Dans la philosophie des sciences, un réaliste — qui est un nom des plus excellents — est quelqu’un qui croit que les objets nommés dans les théories physiques sont réels. Les objets existent, comme le disent les théories, dans la réalité. Les cordes, par exemple, existent parce que la théorie l’exige. Mais dans la réalité, je dis que ces objets sont parfois présents et parfois absents. Alors, comment appeler la position qui dit que parfois les théories sont de la poudre aux yeux, et que parfois elles nomment des choses réelles ? On ne peut pas utiliser « réaliste ». C’est déjà pris.

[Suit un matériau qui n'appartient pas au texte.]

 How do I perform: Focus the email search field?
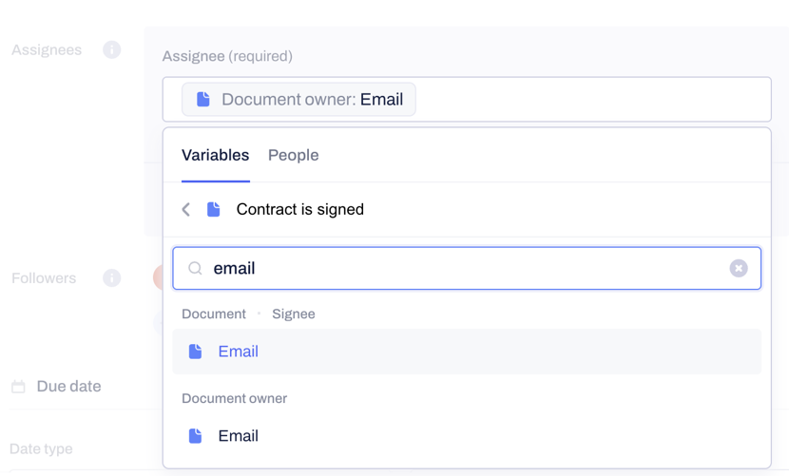(x=467, y=268)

Eh bien, il existe un nom pour une telle perspective, que je vais révéler dans un instant. Mais je ne vous en dis pas plus en vous disant que le nom est mauvais. Ça sent l’académisme à plein nez. Et c’est parce que les réalistes ont été les premiers avec leur nom. (Soit dit en passant, personne ne bat les informaticiens en matière de dénomination : l’intelligence artificielle, parbleu !)

Une position qui est en quelque sorte l’opposé polaire du réaliste est l’empirisme. Il s’agit du point de vue selon lequel les choses nommées par les théories n’ont pas vraiment d’importance, ne sont probablement pas réelles, mais que la théorie est toujours empiriquement utile parce qu’elle fait de bonnes prédictions. La grande majorité des personnes qui utilisent des machines, comme les téléphones portables, sont en quelque sorte des empiristes. Les cordes n’ont pas besoin d’être réelles pour que les mathématiques soient agréables.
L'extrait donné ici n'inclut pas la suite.